**Material for this task:**
▼

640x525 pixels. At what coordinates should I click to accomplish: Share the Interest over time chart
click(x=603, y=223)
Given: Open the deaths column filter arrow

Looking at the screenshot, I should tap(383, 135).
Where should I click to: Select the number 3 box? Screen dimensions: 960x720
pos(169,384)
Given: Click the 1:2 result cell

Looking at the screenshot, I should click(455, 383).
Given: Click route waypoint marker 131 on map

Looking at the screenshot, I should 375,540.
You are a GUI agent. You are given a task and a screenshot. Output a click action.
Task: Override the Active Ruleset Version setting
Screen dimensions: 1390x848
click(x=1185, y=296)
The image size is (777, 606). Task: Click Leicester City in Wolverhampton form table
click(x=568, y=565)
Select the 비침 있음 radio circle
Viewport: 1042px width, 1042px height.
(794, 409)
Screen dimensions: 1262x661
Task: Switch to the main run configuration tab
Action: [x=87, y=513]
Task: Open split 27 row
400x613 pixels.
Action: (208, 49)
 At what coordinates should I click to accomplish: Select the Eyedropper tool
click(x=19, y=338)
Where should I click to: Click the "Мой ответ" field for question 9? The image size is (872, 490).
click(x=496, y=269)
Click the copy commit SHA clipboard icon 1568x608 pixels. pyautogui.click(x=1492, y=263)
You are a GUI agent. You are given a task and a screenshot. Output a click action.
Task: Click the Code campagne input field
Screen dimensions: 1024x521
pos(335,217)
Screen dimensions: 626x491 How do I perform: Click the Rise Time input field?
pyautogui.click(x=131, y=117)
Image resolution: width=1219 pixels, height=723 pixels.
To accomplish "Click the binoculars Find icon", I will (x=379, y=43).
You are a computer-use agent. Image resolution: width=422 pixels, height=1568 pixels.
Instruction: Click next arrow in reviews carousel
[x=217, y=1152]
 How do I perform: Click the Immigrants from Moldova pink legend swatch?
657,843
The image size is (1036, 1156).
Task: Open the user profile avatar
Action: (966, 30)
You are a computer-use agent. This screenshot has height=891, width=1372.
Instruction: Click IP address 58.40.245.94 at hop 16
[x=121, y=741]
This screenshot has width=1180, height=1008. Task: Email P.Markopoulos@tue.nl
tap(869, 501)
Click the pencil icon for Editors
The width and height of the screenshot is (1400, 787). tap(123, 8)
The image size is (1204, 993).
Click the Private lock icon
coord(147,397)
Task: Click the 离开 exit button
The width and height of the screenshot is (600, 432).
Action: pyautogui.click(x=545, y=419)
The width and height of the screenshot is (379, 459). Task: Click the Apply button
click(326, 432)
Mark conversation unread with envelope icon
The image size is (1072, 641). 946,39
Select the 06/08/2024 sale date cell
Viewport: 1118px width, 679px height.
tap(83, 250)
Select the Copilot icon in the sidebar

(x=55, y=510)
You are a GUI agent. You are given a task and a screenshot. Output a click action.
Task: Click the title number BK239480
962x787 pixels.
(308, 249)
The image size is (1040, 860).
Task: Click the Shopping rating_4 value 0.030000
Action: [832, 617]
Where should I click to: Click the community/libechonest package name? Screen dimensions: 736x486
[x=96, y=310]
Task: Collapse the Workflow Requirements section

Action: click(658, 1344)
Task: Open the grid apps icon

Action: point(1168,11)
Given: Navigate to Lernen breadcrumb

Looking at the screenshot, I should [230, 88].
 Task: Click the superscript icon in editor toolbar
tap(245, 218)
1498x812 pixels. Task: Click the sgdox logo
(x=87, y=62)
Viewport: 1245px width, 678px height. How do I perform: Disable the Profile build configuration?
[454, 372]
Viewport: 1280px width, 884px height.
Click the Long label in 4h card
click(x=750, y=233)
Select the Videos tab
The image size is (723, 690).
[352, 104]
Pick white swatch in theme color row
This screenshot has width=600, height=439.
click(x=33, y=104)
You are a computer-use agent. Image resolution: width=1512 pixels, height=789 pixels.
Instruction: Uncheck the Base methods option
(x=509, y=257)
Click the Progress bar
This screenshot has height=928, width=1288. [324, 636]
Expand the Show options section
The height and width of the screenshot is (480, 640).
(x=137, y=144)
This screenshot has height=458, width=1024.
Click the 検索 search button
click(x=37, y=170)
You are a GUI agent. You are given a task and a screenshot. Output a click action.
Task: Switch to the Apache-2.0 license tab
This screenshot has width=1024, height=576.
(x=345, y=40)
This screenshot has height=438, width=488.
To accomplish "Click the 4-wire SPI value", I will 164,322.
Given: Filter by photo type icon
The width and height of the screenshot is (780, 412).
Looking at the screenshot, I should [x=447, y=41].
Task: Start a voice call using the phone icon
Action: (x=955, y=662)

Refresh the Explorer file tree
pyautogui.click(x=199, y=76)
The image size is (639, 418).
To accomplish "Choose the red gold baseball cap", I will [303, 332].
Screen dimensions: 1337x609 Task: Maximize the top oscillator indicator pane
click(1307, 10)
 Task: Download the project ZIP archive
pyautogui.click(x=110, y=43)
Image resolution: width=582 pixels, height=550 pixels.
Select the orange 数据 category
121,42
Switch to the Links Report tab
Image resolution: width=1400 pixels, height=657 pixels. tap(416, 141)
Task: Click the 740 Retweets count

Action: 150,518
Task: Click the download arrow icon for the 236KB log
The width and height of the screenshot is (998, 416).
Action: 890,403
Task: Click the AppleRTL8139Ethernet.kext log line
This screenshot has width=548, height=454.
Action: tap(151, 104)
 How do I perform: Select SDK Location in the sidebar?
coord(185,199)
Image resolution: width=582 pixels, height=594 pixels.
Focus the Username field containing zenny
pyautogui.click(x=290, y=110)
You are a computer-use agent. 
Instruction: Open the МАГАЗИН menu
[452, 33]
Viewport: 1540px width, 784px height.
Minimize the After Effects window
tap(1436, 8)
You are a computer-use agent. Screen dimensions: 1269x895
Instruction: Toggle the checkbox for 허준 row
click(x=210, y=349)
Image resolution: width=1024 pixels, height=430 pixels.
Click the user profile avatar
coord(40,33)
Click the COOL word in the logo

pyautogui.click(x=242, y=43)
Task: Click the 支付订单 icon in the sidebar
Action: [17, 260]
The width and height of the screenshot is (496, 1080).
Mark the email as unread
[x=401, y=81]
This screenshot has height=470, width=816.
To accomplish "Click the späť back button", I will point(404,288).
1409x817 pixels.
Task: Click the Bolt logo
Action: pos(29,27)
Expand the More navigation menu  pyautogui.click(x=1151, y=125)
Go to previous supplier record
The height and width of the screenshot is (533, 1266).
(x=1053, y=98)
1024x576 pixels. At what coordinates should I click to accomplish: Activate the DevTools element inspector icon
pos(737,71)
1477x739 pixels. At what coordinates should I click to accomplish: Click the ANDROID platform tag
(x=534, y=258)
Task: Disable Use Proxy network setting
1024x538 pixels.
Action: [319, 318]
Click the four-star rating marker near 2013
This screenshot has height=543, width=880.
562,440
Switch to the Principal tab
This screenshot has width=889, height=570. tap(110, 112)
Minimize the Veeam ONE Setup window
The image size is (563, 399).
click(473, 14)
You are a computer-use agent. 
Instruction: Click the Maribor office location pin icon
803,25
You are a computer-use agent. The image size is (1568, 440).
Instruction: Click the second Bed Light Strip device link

▲

**Exercise directions:** Across the whole listing above, find every line with the string "computer" and copy it.

**Answer to this problem:**
You are a computer-use agent. Image resolution: width=422 pixels, height=1568 pixels.
You are a computer-use agent. This screenshot has height=891, width=1372.
You are a computer-use agent. Image resolution: width=1512 pixels, height=789 pixels.
You are a computer-use agent. 
You are a computer-use agent. Screen dimensions: 1269x895
You are a computer-use agent. 
You are a computer-use agent. The image size is (1568, 440).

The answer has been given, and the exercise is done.